Data records —
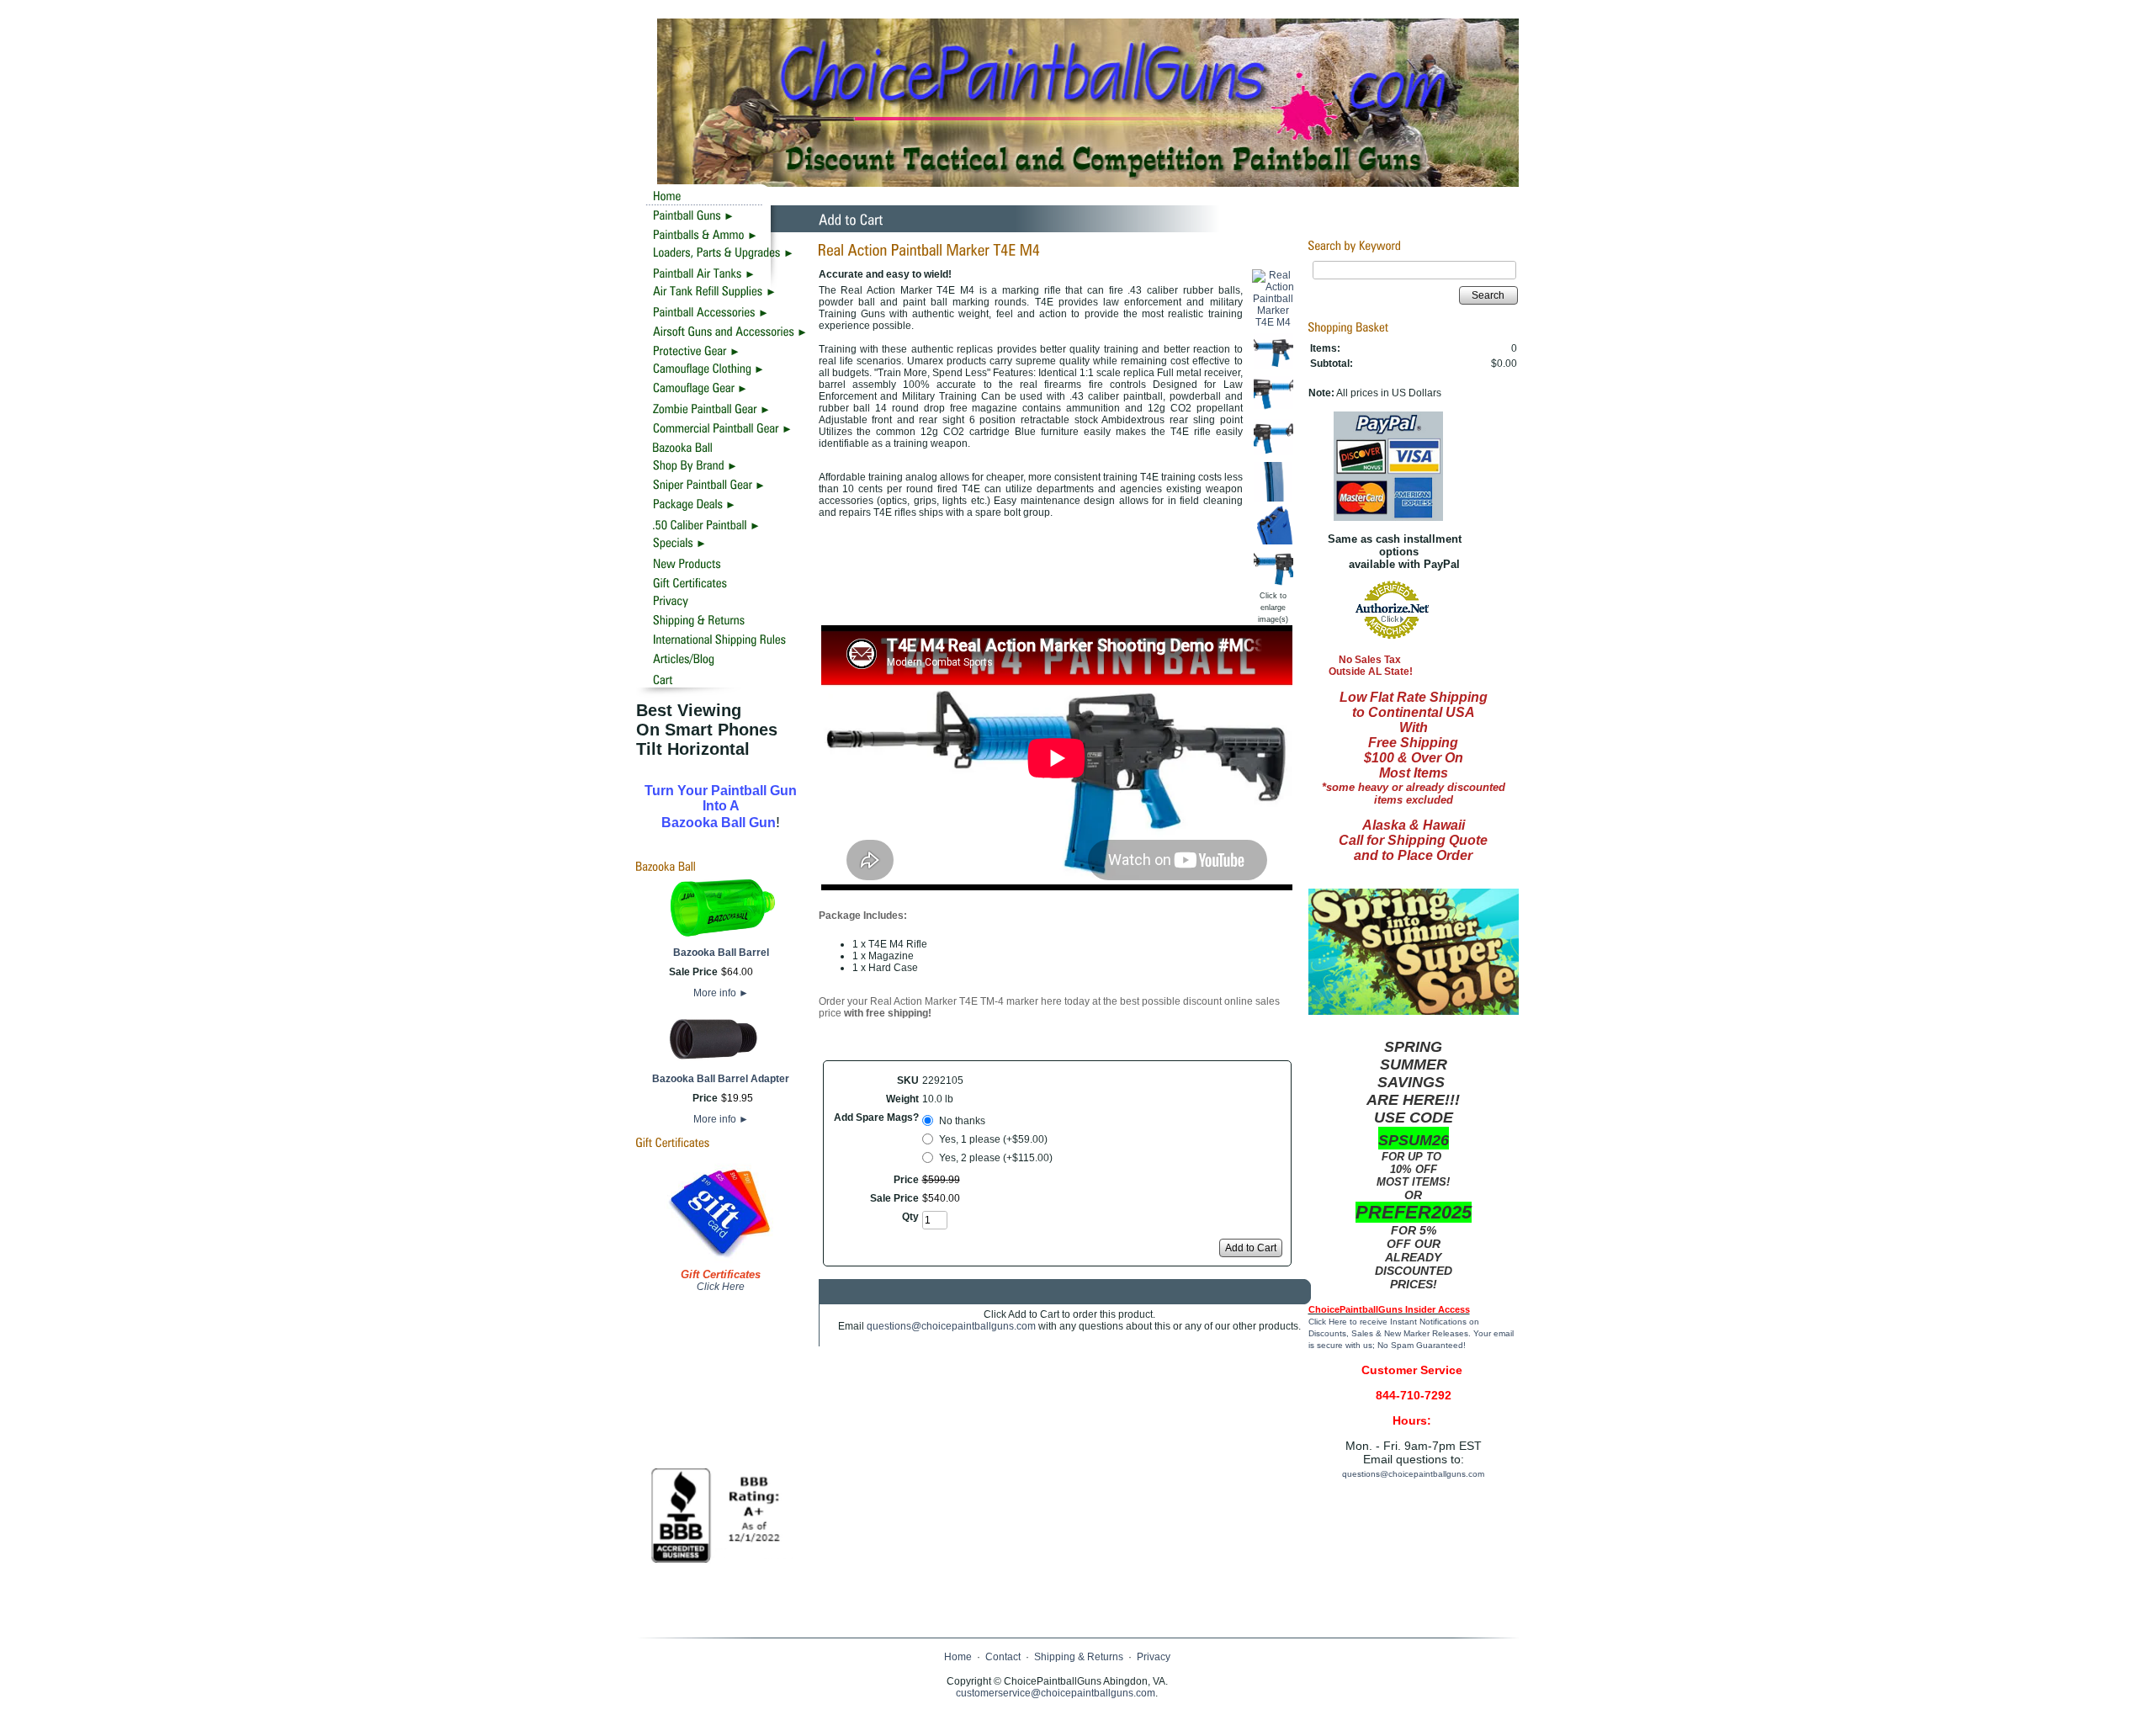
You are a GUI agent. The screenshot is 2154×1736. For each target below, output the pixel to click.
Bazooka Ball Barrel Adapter (720, 1079)
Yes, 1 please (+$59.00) (993, 1139)
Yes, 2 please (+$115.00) (996, 1158)
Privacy (1153, 1657)
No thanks (962, 1121)
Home (958, 1657)
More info (721, 993)
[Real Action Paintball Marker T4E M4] (1273, 322)
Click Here (721, 1287)
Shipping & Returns (1078, 1657)
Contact (1003, 1657)
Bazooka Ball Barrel (721, 952)
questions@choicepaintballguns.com (951, 1326)
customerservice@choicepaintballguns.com (1055, 1693)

Exercise requirements — When a line in the data contains "Bazooka", return it as written.

Your solution —
Bazooka Ball Barrel Adapter (720, 1079)
Bazooka Ball Barrel (721, 952)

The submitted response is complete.